Nicolas: Link will be in the transcript.
Francis: Please do. I love them. The work is incredible. I learned so much. Good people, real good people, incredibly inclusive environment. I have never felt more welcome in an educational setting. But I did it at the Great Lakes Michael Chekhov Consortium with educators and students. I mean, man, I just love that. That was so fun. And I learned so much.
And I then did a short, I did a residency. I was invited to do an artist residency at Grinnell College in Iowa by my dear friend, Karie Miller, no relation. And gosh, I did that at Grinnell. I loved Grinnell, loved performing it there. Around that time, I moved back to Chicago. I did it at Rhino Fest here in Chicago, which is a small fringe festival here in the city. I did it. Oh, man, where else I did it? I prepped. Yeah, I did Rhino Fest and then I did Grinnell. That was it. Whatever.
And then I just now got back from doing it at Denver Fringe. Yeah, I did it at Denver Fringe. Before that, I also did just a little tasting portion of a couple of pieces of by the state at with a company here in town called Stop Motion Plant. They let me do just a little tasting, a little teaser, which was really great and let me kind of brush the cobwebs off before I took it to Denver.
Yeah, so I’ve been able to hop around. I think one of the things I really enjoyed about doing it in all these different settings, because it has been like full production, full tech in some places and in some places, it’s like the back room of a bar where I’ve got my wonderful wife, who is a therapist, running the lights and like doing, or like no lights. Or no tech. I’ve done it outside. I do it in a gallery, in a bar, on a stage, in like a classical theatre setting.

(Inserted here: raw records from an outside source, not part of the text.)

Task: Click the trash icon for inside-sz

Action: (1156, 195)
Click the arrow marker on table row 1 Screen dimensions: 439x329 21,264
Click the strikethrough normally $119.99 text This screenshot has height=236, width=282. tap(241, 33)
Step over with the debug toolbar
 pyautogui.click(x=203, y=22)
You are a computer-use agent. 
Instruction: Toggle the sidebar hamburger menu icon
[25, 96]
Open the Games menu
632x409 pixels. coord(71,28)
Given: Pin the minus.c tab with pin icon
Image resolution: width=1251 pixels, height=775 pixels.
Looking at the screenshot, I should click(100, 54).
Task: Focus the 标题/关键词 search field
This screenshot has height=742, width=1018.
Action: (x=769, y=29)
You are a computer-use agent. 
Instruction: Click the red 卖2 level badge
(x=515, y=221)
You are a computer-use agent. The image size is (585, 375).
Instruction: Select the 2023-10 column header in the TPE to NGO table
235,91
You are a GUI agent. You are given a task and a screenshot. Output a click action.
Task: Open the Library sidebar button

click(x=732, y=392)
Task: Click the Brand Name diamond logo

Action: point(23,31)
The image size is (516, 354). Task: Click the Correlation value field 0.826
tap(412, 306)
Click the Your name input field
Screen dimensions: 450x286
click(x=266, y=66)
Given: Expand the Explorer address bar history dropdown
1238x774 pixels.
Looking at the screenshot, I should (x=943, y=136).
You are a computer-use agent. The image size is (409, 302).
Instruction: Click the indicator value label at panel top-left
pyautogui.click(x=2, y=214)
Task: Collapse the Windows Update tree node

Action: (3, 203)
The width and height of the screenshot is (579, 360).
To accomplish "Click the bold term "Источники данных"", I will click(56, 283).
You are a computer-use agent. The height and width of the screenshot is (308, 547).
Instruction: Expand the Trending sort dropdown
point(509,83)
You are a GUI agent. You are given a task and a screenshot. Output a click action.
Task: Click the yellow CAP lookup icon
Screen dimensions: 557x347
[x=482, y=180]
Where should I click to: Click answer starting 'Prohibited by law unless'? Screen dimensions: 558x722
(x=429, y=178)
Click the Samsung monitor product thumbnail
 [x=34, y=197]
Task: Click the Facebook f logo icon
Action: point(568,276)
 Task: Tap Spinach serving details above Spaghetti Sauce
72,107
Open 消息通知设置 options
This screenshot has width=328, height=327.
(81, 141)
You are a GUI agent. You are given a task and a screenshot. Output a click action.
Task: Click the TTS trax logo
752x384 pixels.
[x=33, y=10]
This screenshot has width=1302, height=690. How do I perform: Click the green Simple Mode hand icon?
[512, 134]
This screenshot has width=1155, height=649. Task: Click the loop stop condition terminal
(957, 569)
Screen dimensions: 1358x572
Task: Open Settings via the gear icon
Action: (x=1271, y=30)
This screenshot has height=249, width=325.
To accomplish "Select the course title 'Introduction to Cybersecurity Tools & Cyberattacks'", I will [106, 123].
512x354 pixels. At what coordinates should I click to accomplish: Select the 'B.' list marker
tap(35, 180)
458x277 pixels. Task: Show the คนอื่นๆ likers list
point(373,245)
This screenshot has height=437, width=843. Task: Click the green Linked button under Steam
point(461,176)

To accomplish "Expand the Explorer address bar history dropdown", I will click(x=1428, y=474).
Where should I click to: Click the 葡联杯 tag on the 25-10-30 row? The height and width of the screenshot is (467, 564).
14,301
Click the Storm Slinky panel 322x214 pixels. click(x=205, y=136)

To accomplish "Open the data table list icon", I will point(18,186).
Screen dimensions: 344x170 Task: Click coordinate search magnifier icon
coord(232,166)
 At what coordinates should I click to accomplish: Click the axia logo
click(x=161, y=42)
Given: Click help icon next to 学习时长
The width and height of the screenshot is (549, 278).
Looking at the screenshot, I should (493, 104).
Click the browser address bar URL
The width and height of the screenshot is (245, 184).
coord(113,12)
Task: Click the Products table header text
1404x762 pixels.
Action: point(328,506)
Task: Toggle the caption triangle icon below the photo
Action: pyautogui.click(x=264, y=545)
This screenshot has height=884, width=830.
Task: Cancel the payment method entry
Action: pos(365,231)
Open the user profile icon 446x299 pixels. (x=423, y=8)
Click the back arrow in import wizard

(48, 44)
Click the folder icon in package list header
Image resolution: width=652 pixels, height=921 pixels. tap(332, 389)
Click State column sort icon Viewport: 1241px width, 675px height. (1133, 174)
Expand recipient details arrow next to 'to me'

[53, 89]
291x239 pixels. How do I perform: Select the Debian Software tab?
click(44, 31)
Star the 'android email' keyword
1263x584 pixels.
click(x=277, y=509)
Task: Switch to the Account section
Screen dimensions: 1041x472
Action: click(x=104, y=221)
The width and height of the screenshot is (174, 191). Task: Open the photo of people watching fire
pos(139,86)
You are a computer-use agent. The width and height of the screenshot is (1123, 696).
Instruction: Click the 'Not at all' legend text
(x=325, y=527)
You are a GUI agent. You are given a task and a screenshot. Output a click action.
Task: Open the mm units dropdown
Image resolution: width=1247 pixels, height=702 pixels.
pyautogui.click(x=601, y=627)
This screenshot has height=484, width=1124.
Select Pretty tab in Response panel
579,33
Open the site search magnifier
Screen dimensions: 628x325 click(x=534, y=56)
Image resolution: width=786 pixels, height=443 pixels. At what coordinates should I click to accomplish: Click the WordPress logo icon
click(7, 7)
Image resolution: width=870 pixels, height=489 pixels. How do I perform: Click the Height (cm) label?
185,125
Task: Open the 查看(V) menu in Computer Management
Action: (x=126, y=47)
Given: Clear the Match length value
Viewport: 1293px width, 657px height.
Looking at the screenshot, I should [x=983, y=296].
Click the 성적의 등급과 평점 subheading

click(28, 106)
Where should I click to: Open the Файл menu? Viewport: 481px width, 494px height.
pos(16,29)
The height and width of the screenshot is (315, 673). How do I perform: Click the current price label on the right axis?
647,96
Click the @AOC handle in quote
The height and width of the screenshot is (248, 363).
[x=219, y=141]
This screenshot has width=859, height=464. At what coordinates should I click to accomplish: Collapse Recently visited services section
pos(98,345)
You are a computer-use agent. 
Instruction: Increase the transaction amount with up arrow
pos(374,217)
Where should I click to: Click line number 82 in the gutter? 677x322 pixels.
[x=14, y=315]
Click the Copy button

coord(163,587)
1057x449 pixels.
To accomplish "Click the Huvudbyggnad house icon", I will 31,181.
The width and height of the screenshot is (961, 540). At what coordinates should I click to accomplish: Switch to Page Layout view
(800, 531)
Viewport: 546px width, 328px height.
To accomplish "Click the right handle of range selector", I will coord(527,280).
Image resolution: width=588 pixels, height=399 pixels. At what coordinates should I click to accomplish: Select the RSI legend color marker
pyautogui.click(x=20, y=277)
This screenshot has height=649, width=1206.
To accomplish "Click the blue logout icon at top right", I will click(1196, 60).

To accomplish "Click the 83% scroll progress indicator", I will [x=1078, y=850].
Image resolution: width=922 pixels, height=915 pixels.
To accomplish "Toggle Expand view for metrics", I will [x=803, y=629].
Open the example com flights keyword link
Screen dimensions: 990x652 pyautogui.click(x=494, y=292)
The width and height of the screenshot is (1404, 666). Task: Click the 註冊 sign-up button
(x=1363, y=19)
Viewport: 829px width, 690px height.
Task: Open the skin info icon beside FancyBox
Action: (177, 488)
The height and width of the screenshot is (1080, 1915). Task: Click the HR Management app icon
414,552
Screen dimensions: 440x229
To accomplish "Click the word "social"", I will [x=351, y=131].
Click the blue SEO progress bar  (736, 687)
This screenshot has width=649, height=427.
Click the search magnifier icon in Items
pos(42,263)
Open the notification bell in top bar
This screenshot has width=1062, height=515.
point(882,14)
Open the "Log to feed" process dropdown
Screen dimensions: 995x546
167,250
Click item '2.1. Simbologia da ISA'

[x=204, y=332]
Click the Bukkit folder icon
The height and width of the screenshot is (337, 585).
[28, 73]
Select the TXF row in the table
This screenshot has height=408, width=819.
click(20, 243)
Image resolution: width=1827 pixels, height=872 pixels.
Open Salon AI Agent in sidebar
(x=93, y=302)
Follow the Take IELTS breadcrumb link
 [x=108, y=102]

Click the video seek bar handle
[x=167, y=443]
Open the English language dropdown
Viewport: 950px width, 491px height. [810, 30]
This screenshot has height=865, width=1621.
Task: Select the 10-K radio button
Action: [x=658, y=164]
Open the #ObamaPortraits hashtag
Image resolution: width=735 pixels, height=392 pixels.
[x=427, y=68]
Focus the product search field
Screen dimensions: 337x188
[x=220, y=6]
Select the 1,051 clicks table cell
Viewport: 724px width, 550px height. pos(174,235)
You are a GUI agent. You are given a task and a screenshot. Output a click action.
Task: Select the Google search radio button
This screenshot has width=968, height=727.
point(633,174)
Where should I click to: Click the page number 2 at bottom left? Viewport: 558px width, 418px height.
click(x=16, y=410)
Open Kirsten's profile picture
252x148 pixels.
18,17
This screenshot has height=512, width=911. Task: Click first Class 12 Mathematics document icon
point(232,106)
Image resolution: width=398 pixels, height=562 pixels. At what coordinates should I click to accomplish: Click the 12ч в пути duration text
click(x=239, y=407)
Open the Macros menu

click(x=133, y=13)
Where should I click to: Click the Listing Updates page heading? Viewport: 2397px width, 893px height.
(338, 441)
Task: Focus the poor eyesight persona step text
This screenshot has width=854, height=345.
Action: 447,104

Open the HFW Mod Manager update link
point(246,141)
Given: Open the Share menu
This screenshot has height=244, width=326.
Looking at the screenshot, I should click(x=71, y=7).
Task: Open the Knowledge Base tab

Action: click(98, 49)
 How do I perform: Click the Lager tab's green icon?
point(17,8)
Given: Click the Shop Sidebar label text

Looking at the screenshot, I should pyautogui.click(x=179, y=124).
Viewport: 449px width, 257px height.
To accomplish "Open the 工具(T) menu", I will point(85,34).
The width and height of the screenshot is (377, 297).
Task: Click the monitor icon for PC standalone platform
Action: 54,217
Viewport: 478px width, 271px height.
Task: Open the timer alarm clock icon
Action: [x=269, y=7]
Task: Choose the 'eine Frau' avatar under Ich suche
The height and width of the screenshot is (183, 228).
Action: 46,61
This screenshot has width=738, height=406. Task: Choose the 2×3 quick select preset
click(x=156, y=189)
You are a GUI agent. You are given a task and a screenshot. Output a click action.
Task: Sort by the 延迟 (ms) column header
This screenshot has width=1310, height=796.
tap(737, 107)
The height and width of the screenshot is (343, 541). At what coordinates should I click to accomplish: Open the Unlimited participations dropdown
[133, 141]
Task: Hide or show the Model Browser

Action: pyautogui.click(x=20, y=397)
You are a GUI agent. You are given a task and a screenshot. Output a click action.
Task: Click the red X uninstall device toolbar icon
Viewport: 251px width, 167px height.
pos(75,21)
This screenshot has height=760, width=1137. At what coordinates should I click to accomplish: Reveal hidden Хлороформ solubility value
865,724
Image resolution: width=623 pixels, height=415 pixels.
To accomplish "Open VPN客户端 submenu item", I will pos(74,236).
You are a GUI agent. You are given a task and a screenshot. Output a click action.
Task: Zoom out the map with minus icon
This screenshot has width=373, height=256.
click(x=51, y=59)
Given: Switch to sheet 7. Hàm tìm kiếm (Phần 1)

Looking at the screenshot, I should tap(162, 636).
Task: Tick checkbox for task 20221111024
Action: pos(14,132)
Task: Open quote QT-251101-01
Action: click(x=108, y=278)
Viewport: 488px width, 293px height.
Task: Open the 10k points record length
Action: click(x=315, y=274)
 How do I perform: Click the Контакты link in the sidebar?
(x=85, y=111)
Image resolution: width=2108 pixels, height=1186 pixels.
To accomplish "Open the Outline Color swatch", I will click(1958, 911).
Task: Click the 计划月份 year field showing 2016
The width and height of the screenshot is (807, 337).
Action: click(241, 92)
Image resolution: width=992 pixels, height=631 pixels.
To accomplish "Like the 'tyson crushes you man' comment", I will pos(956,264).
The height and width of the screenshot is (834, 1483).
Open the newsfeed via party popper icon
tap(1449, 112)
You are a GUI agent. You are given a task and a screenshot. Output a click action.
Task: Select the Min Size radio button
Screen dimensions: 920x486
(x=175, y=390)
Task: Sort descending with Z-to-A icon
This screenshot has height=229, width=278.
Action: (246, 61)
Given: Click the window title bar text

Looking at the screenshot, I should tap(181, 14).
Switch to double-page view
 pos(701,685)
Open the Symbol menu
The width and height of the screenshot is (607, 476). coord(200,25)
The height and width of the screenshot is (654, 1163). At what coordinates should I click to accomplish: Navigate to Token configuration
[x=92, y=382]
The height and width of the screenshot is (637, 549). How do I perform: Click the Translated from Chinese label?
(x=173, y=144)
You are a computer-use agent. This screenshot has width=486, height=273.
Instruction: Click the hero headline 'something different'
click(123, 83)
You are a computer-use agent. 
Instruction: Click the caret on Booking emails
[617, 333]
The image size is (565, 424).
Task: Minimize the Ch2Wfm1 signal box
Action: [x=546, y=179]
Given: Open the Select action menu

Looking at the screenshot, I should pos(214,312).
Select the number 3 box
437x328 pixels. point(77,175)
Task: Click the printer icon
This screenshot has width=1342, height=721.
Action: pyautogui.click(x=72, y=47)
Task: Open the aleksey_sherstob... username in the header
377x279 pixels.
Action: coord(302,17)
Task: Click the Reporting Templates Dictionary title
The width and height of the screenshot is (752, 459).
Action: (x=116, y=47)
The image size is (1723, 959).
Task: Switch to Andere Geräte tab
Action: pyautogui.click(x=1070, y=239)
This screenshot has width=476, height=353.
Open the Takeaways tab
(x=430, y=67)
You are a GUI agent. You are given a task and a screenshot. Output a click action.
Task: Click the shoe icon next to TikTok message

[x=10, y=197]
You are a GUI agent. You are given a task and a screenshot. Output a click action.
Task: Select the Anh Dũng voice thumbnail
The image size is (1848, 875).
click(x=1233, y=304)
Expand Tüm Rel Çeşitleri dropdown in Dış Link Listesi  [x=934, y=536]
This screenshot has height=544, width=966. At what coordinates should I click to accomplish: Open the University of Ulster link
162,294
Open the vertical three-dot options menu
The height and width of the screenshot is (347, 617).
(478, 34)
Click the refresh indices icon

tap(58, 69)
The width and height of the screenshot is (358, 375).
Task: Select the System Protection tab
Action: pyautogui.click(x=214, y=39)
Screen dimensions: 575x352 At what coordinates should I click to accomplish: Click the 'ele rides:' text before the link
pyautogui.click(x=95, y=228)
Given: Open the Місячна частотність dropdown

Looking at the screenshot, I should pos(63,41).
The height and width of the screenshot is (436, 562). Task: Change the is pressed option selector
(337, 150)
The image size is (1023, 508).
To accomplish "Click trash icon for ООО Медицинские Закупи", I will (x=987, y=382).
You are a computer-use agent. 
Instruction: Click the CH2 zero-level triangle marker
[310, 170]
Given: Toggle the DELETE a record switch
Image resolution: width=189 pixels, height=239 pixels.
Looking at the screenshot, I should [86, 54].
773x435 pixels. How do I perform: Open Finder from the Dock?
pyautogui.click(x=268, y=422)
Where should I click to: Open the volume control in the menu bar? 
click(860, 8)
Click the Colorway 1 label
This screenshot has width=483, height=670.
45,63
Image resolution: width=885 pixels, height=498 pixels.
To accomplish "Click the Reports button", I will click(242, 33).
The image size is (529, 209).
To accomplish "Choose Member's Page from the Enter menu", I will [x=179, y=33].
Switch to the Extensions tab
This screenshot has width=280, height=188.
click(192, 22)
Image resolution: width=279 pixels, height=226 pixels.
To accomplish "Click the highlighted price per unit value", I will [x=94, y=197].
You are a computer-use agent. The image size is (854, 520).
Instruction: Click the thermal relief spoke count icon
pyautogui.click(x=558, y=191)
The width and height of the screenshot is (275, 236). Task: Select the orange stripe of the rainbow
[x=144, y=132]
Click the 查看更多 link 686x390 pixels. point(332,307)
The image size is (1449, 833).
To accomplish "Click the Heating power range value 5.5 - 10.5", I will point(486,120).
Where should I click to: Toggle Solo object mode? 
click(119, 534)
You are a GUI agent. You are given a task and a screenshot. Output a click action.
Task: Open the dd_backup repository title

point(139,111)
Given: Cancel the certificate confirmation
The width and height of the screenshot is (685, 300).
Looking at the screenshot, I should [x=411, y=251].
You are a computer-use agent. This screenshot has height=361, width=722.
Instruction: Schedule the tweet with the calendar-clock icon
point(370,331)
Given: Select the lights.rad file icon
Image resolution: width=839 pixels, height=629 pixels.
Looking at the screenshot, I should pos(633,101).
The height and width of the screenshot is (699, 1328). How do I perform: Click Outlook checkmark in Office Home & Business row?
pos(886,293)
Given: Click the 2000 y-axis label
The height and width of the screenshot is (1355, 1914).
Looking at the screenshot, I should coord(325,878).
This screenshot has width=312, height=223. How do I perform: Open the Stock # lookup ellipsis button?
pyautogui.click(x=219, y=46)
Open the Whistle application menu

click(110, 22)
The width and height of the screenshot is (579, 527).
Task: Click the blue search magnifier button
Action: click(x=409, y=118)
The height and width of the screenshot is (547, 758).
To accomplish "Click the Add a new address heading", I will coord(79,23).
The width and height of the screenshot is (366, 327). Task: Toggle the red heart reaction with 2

The fact that this thing is so flexible has been incredibly useful to me because I can bring it anywhere I want. I built it this way too, is that there’s so little demand. There’s only some light cues in it and I don’t even need them. That it can be done wherever. Anytime that I got some space, I can do it. And because of that, it’s let me really kind of go wherever I want. It’s been great.
Nicolas: Built to travel.
Francis: For sure. The only thing, the whole thing fits in just like a little rolling suitcase, like a rolling suitcase, like a poster tube, because I do have my white butcher paper, which is my only set. It’s the only part that I’m like, that does need to stay. Everything else, I don’t really care about, but the butcher paper is important. So yeah, it’s all so compact. And it’s good to go. Body to State, always good to go.
My favorite audiences are university audiences and students. I’ve qualified this play before as an “educational play.” It doesn’t teach anything, I don’t think. But the way that students react has been so huge and has changed the play so much that I always get the most out of educational theatre environments. And the students often find some meaning, some really different kind of meaning that I often don’t find in fringe crowds or professional theatre going audiences. Which they’re like down—professional theatre audiences are like, “Yes, awesome, solo work, hell yeah!” But students are often sometimes seeing a solo performer for the first time, seeing content like this for the first time. I actually… It’s interesting because I have, even in these university settings, I have had students who are finding me as a queer elder, which is wild and incredibly meaningful, but finding me as a queer trans elder and finding a lot of safety in seeing the play and always wanting to talk after the play.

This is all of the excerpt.